Even evangelicals less militant than Terry have been encouraged by recent events. There have been a string of “born-again” Christians in the White House—not only Jimmy Carter and Ronald Reagan; even Gerald Ford and George Bush have claimed to be born again to the proper audiences. Bush, listening to his vote counters, courted Jerry Falwell and Jim Bakker (before the crash of the latter’s empire)—Barbara Bush had Tammy Faye Bakker up to lunch in the vice-president’s mansion. Dan and Marilyn Quayle have given a sympathetic hearing to one of the fiercer evangelists on the fringe of Texas bellicosity, Robert Thieme. Ronald Reagan listened to “premillennial” prophecies of the sort Randall Terry now makes fun of in his speeches. Seen against the backdrop of this White House, the groaning, singing, praying clusters of Operation Rescue look almost moderate.

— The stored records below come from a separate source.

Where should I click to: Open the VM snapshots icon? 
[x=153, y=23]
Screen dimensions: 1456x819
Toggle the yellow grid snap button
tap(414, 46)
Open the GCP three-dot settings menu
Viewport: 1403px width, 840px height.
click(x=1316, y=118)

When the logic of separation between Church and state was carried through in recent decisions against prayer in schools, religious symbols in public places, and religious concepts in textbooks, the “mainline” religions acquiesced in this development, in effect abandoning their old “de facto” establishment of a national religious style. The evangelists were not so accommodating, and they have promoted their “low church” replacement of the old “high church” civil religion to the point where an Andover product like Bush talks about being “born again” the way he affects pork rinds and Stetsons.

Since abortion does not lend itself to compromise, like most political issues, it threatens to increase the militancy on both sides. But evangelical militancy is not a single-issue matter. The Terry who asked an airline employee to remove the poster “demeaning to women” regularly denounces “child pornography” in his talks at pro-life rallies. He praises those defying the law to educate their children at home, and advocates a voucher system for religious schools. His teetotaling crew of associates is harshly critical of the drug culture. As Michael Dukakis learned to his cost, these people speak to an America that thinks of the Pledge of Allegiance as the last prayer allowed in schools. They have an audience on many issues that go beyond abortion. Terry knows that, and so do the people around him.

On the plane to Long Beach, Terry candidly told me how he gets the attention of flight attendants from the beginning of a trip. When the announcement is made that, in case of descent over water, one’s seat cushion is a flotation device, he picks his cushion up and waves it in the air. At moments like this, the child in him almost diverts one from the zealot. But the zealot is there. On the same trip, he told me: “Our time of withdrawal is over. We’ve joined the battle, and are prepared to make serious sacrifices before it’s too late. This is a winner-take-all battle for the very soul of the country.”